BEGIN Extracted information
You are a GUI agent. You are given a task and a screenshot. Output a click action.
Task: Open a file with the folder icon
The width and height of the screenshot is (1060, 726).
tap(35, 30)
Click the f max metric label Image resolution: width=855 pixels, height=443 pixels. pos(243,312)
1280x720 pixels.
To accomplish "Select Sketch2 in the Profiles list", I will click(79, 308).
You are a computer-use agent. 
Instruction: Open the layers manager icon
END Extracted information
BEGIN Extracted information
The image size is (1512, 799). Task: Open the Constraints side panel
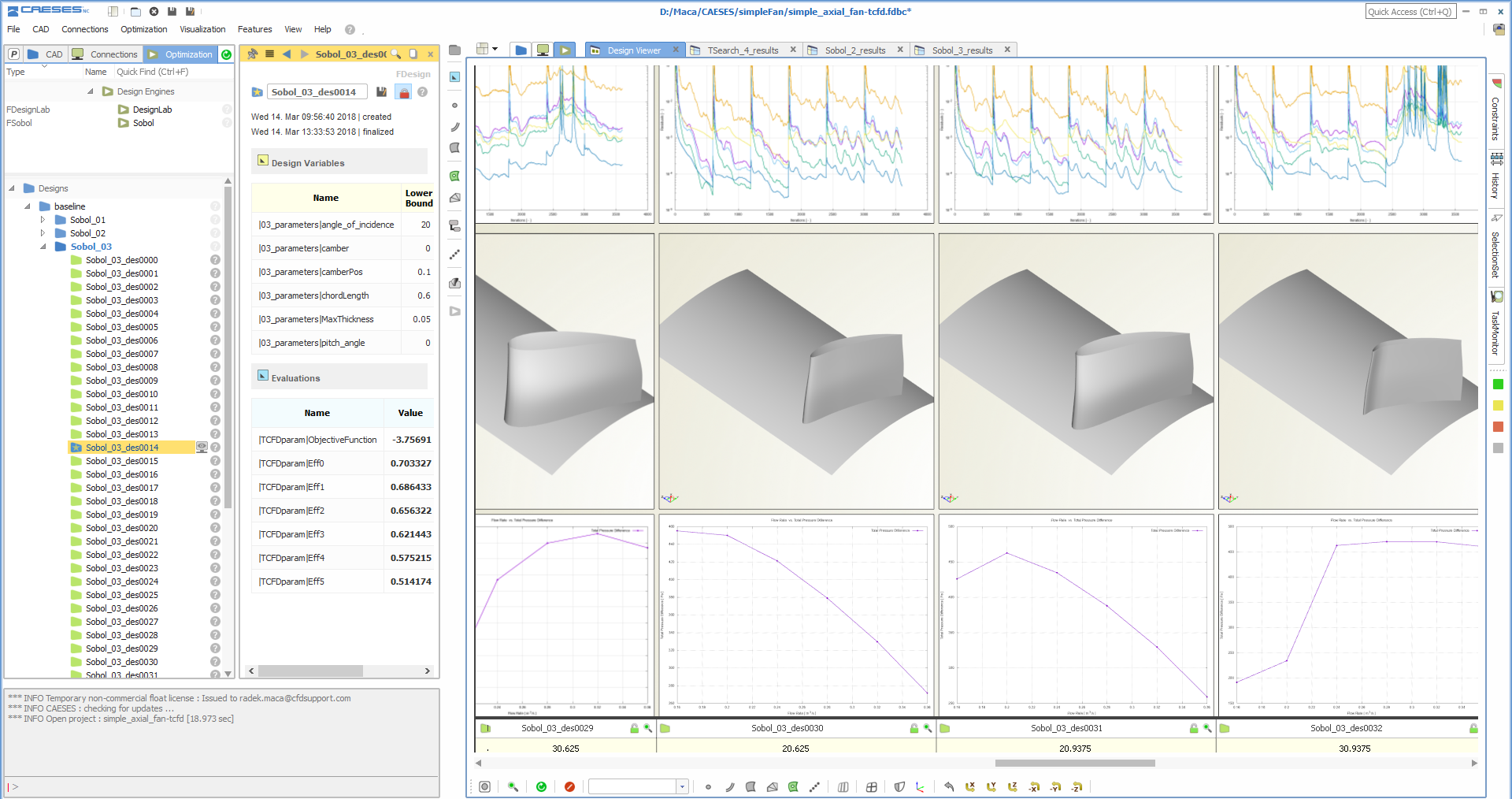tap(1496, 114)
END Extracted information
BEGIN Extracted information
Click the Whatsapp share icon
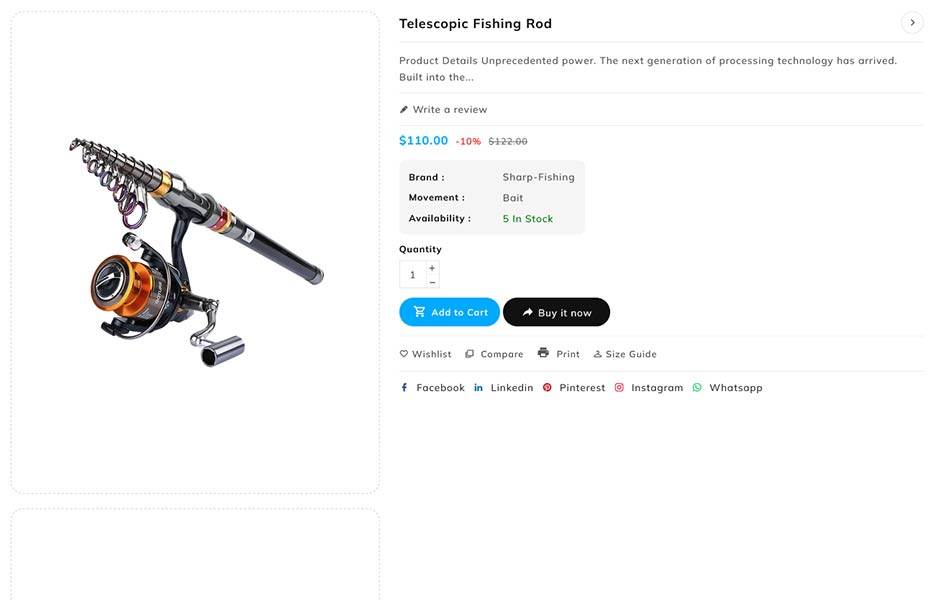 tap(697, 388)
END Extracted information
Transcribe, exactly and without additions, the lines of the records above, beginning with the line that contains "You are a GUI" and ending with the line that contains "Instruction: Open the layers manager icon", both included.

You are a GUI agent. You are given a task and a screenshot. Output a click action.
Task: Open a file with the folder icon
The width and height of the screenshot is (1060, 726).
tap(35, 30)
Click the f max metric label Image resolution: width=855 pixels, height=443 pixels. pos(243,312)
1280x720 pixels.
To accomplish "Select Sketch2 in the Profiles list", I will click(79, 308).
You are a computer-use agent. 
Instruction: Open the layers manager icon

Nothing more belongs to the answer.